INGI Seminar

August 23, 2019

12:50-13:50

Louvain-la-Neuve

Nyquist a.164 - Maxwell Building

Enumerative algorithms for biclustering: expanding and exploring their potential in bioinformatics and neuroscience

By Rosana Veroneze Postdoc at UNICAMP, São Paulo, Brasil

Biclustering is a data analysis technique successfully applied in various domains. Biclustering, Frequent Pattern Mining (FPM), Formal Concept Analysis and Graph Theory (in specific: the problem of finding bicliques in a bipartite graph) are closely related to each other.

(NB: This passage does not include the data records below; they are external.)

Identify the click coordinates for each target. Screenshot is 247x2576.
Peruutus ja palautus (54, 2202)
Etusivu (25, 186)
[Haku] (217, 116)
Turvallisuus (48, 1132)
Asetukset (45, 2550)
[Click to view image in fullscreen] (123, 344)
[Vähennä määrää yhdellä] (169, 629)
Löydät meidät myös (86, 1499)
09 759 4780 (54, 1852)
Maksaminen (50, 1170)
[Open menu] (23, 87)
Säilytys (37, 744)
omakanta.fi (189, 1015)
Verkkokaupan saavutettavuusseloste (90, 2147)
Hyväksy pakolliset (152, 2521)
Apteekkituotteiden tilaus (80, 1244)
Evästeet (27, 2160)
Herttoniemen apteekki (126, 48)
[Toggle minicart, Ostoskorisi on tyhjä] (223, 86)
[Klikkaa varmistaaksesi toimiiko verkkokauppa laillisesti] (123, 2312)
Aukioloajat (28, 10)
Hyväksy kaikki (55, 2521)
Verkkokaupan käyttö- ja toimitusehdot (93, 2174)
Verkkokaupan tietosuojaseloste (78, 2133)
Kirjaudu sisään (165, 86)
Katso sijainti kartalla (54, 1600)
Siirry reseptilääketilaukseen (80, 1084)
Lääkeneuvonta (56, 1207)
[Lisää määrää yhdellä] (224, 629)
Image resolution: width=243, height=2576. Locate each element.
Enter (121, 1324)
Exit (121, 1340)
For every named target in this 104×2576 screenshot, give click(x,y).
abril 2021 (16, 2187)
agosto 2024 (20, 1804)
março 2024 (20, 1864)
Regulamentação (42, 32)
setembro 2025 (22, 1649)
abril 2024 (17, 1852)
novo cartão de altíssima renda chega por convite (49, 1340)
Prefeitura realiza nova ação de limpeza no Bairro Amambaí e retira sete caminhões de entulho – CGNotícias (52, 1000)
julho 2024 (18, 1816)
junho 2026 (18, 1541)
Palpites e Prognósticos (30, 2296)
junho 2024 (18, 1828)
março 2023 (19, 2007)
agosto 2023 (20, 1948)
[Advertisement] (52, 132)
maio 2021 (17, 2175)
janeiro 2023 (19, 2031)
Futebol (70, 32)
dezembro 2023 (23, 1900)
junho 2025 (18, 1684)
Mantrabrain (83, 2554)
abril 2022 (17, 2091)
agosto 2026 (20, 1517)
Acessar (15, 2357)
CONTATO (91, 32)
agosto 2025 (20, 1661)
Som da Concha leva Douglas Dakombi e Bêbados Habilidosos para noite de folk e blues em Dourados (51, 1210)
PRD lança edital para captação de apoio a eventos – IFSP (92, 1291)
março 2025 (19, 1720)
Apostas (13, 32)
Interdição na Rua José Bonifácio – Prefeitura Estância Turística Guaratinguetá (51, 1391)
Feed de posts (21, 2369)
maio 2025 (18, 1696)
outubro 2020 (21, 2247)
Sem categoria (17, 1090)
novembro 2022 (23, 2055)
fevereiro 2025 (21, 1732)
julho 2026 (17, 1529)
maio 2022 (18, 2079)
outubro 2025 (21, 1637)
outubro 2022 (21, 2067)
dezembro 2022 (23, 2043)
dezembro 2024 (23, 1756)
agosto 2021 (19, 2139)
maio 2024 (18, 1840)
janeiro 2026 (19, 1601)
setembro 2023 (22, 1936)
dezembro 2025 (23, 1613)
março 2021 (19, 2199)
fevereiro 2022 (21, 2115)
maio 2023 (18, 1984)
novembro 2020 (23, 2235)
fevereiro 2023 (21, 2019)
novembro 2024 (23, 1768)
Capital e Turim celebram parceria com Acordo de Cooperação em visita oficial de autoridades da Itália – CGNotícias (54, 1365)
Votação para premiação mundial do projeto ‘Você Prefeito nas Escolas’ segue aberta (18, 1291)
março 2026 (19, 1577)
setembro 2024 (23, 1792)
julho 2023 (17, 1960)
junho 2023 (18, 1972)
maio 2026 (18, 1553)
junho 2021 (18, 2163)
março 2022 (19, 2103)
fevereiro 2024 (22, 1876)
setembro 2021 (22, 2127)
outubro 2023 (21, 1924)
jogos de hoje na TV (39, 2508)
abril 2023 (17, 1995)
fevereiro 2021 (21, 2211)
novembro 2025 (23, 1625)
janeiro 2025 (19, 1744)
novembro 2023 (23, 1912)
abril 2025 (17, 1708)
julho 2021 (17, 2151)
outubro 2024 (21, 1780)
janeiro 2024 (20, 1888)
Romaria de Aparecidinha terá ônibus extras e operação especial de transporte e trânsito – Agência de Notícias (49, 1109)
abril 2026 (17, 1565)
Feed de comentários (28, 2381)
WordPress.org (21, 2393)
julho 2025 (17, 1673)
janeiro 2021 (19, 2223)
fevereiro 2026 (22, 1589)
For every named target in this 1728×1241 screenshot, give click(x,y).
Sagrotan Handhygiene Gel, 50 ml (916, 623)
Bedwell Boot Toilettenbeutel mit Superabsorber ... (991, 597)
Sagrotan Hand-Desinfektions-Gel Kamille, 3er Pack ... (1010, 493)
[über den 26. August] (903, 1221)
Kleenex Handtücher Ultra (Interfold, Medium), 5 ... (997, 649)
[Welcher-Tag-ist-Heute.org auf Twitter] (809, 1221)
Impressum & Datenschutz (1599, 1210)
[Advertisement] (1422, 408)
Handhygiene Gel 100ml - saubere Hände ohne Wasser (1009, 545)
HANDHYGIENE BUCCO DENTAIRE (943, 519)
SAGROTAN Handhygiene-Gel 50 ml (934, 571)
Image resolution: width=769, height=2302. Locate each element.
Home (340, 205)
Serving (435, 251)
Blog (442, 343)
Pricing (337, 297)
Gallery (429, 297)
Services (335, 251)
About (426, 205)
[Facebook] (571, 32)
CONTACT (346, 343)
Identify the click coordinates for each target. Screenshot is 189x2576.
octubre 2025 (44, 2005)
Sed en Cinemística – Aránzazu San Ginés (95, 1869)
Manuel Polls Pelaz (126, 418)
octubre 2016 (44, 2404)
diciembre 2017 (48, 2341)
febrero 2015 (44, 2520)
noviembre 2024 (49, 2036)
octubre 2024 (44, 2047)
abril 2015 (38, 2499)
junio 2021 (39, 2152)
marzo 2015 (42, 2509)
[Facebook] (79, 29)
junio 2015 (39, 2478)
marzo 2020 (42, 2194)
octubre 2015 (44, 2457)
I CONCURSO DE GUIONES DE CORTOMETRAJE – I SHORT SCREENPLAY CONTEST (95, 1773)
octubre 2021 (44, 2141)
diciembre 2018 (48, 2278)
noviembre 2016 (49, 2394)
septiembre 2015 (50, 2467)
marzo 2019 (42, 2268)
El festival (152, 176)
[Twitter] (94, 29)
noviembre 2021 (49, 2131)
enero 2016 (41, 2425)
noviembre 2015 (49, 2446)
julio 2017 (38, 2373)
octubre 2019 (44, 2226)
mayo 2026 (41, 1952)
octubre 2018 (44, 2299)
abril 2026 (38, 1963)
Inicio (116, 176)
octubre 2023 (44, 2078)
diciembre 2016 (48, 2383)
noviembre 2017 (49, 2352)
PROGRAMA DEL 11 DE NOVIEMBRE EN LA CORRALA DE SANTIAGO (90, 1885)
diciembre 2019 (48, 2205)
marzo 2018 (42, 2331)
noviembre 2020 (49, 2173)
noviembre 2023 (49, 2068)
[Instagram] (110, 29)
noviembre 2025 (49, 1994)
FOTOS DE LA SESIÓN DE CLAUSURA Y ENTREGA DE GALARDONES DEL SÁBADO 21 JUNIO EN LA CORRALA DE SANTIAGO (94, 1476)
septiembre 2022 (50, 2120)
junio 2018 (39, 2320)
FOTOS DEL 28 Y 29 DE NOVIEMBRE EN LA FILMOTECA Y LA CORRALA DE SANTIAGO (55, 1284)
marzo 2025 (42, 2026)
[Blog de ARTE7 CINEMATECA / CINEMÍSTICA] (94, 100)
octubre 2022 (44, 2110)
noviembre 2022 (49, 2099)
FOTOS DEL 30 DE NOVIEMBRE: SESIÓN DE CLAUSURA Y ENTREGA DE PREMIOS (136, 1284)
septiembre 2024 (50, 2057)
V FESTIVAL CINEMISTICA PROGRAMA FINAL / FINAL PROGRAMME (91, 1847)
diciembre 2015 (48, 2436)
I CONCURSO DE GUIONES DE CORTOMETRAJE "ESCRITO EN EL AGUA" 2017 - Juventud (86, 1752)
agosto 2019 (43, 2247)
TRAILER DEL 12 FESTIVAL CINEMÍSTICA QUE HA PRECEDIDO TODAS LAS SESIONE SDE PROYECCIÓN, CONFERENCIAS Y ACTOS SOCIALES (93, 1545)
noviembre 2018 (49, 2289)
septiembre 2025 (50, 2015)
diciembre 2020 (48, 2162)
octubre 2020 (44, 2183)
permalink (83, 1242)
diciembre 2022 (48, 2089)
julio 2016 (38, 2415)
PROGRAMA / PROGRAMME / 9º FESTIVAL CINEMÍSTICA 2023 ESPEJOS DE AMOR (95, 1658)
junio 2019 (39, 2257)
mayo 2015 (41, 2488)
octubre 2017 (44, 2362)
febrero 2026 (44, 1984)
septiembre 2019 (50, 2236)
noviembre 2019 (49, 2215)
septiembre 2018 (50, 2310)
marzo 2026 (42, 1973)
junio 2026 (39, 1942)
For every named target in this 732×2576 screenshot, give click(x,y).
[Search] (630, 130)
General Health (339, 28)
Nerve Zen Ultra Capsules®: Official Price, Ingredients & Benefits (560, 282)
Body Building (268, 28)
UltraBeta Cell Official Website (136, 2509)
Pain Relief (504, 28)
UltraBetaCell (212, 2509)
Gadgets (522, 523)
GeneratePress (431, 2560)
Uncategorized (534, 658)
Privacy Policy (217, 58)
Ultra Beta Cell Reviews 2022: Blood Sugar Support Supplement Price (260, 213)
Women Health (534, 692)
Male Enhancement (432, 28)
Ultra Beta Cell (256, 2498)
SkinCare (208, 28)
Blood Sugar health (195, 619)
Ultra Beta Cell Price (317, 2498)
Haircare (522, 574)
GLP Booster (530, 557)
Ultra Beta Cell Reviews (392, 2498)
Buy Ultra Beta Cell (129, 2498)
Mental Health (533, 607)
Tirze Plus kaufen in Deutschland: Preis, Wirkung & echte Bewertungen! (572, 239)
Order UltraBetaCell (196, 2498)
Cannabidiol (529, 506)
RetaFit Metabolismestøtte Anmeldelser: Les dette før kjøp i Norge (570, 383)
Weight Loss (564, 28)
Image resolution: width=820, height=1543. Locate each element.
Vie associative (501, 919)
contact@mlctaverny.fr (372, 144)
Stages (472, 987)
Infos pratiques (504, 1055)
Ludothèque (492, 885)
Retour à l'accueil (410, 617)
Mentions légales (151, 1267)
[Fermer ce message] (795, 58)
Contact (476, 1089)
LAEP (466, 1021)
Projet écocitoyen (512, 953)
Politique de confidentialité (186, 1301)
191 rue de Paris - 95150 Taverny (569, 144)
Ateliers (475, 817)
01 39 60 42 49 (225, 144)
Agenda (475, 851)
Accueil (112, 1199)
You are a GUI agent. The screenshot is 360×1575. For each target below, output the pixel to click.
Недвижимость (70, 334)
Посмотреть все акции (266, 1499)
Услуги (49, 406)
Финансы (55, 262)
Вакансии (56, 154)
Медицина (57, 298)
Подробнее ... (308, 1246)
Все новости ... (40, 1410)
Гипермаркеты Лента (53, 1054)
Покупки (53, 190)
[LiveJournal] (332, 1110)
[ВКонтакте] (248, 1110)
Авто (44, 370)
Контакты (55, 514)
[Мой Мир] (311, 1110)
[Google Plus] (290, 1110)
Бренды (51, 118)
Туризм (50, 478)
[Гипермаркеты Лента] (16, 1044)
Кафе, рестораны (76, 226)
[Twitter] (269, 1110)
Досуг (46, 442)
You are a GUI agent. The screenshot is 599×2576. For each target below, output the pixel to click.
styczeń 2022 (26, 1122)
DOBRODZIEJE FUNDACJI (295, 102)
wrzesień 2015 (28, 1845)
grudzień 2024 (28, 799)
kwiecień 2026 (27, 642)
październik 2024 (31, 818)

In these areas, we have many algorithms for enumerating all maximal biclusters of ones in a binary dataset that have four interesting properties :

  • efficiency (have time complexity linear in the number of biclusters and polynomial in the input size),
  • completeness (find all maximal biclusters),
  • correctness (all biclusters obey the user-defined measure of internal consistency), and
  • non-redundancy (all the obtained biclusters are maximal and the same bicluster is not enumerated more than once).

Since her PhD, Rosana Veroneze has been pursuing these four properties in the development of enumerative biclustering algorithms for numerical (not only binary, but also integer or real-valued) data matrices. One of the major goals of this postdoctoral project is to address challenges that are intrinsic to the enumerative algorithms.

Among these challenges, we can highlight: the constant pursuit for better algorithms in terms of runtime and memory usage; the selection of relevant biclusters (or ranking biclusters) since enumerative algorithms can return a huge amount of patterns and many of them are irrelevant; the provision to the expert (eg a physician) of a compact set (or list) of biclusters that are both very relevant and poorly redundant; and data preprocessing and parameter setting.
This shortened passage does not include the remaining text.